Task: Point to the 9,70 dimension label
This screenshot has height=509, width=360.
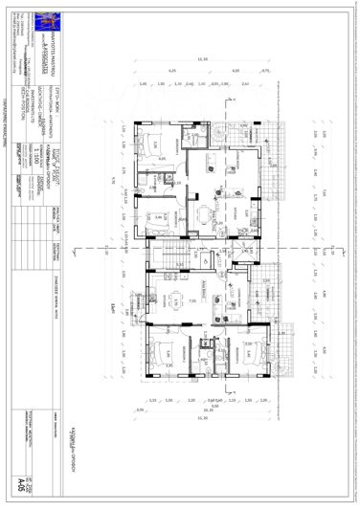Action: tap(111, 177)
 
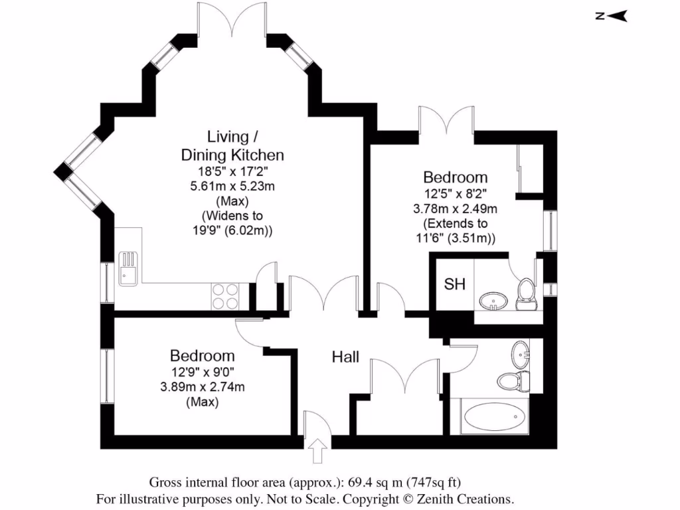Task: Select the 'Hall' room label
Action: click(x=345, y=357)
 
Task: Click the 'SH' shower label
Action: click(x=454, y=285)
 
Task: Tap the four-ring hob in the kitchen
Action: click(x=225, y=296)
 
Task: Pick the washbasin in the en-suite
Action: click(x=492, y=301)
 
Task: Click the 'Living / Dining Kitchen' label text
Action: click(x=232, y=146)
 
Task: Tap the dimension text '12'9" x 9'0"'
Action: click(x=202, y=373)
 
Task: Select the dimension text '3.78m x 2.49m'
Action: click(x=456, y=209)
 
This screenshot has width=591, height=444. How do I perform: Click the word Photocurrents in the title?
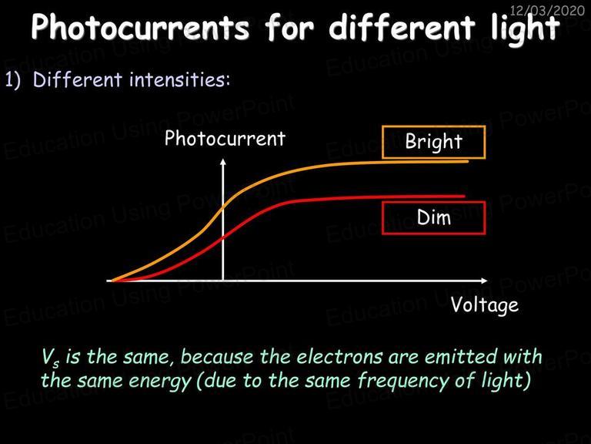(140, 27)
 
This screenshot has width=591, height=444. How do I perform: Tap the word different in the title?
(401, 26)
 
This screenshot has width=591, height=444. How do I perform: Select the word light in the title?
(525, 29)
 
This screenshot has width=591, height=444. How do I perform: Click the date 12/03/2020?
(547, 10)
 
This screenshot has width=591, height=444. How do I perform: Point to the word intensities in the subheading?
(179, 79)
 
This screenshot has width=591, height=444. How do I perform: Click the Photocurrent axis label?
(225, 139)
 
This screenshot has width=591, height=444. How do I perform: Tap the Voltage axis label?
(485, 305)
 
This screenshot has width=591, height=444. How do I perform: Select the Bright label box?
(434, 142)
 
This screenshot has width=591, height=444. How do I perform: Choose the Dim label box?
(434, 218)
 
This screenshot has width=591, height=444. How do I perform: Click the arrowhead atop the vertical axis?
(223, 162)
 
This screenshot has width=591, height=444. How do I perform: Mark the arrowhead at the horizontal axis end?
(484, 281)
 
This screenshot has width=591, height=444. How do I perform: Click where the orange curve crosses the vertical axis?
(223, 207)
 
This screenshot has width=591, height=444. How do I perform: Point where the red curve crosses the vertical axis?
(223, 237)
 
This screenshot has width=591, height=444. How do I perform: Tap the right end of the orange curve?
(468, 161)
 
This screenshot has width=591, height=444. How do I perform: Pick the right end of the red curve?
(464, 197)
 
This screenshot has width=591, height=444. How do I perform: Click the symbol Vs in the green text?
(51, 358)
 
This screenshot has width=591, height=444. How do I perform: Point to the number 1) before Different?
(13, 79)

——————

## EXERCISE DESCRIPTION
Reproduce the material word for word, starting at the line that contains "the orange curve?" and ending at the last line of the material, with both of those lines included.

## FINAL RESULT
This screenshot has width=591, height=444. How do I perform: Tap the right end of the orange curve?
(468, 161)
 
This screenshot has width=591, height=444. How do I perform: Pick the right end of the red curve?
(464, 197)
 
This screenshot has width=591, height=444. How do I perform: Click the symbol Vs in the green text?
(51, 358)
 
This screenshot has width=591, height=444. How do I perform: Point to the number 1) before Different?
(13, 79)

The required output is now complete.